Doing research in rendering algorithms usually means writing a lot of code to test out your ideas and make pictures. Over the years I found myself programming the same things over and over, in slightly different ways, as I experimented with different ideas.

Spectrum image I decided to create an architecture where everything that you might want to change was encapsulated in its own class. The overall rendering process was modeled on the physics, not programming expediency, so it was easy to try out wild new ideas (like participating media that bend the light passing through them, or objects that change shape based on the light striking them). The idea was to support research in real-time rendering, ray tracing, radiosity, and any combination of those techniques. Then my coding work could be limited to developing new objects that were directly involved in the ideas I was studying.

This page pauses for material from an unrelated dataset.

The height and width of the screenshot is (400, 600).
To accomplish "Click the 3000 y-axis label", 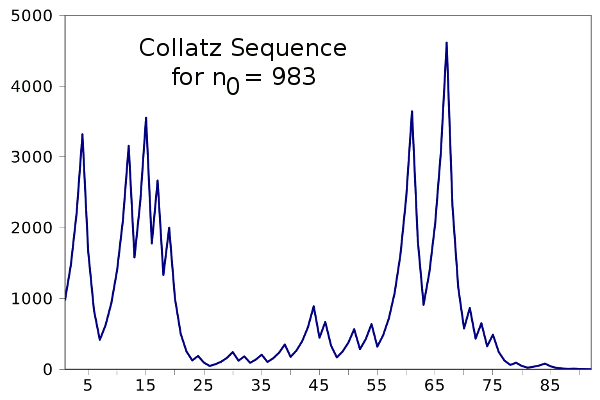I will pos(30,158).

Spectrum cylindrical camera The result was Spectrum. Since this was the early 90’s, I wrote the system in the most popular language of the time: vanilla C. I did a ton of work to hide the limitations of C, and presented a memory-managed, object-oriented architecture to the user. I developed the system while at the Xerox Palo Alto Research Center (PARC), and in a very unusual move at the time, got approval to share my system freely and without restriction. I placed it on a public FTP server where it could be downloaded and freely modified by other researchers around the world.

On the left is a mostly ray-traced image produced by Spectrum. Note that we have all the usual nice distribution ray-tracing effects, like diffuse shadows and depth of field (I deliberately kept the number of rays low in this image to demonstrate the nature of the sampling algorithm I used).

Just for fun, I made the image on the right by replacing the camera shader’s geometry with a cylinder, giving us a version of an insect’s-eye view of the environment.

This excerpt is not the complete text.